■ **Document section**
※ ※ ※

The Center for Public Education hosted a live online chat featuring Jim Hull, policy analyst for the Center for Public Education and author of the Center's guide to international assessments called More than a horse race: A guide to international tests of student achievement. Following is the transcript of the discussion.

Jim Hull writes:

Hello everyone and welcome to our discussion on international comparisons.

A parent from Oakhurst, NJ asks:

Don't other countries track their students much more aggressively? In other words, aren't assessments really comparing all U.S. students against only the best students of other nations?

Jim Hull writes:

While systems do vary between countries on how they educate their students, since the 1990's almost all countries have followed the U.S.lead in providing universal education. Furthermore, there is less tracking through the middle grades.

An individual from Macon, Georgia asks:

Does it really matter if we're number one?

Jim Hull writes:

Although we want our students to achieve at the higest levels, it is not so important to be number one as it is to be competitive...to make sure all of our students are competitive in the global economy. In fact, even though our students are not number 1 on any international test they are very close to the top and very competitive on reading, especially our 4th graders.

An individual from Washington, DC asks:

Given the huge differences between nations, what legitimate lessons can be gleaned from comparing achievement levels on international assessments?

※ ※ ※

■ **Given data**
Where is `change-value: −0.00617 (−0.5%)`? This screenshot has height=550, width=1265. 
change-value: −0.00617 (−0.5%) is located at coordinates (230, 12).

※ ※ ※

■ **Exercise instructions**
Resume the online chat transcript on international test comparisons, picking up right after its final line.

■ **The answer**
Jim Hull writes:

The differencers between industruialized countries is not as large as numeric rankings suggest. What's important is to consider when looking at international results is not where a country ranks numerically, but whether the differences are statistically meaningful. All international assessments now report results based on statistical significance, which means differences in scores did not happen by chance. For example, the U.S. ranks 15 out of 27 in reading on the PISA assessment but only 3 scored significantly higher.

A school board member from Special School district of St. Louis County Missouri asks:

The US provides universal education, including students with cognitive and other disabilities. To what extent are such students included or excluded in the testing conducted in other countries?

Jim Hull writes:

As we said earlier, countries have moved toward universal education and that includes students with disabilities. Students with disabilities are included in each of the three major international tests except for the most severely cognitively disabled. Countries generally exclude less than 5 percent of their students. And test administrators have procedures for ensuring a represntative sample of the nation's student population is tested including students with special needs, and countries must report the number of students excluded and why they were excluded.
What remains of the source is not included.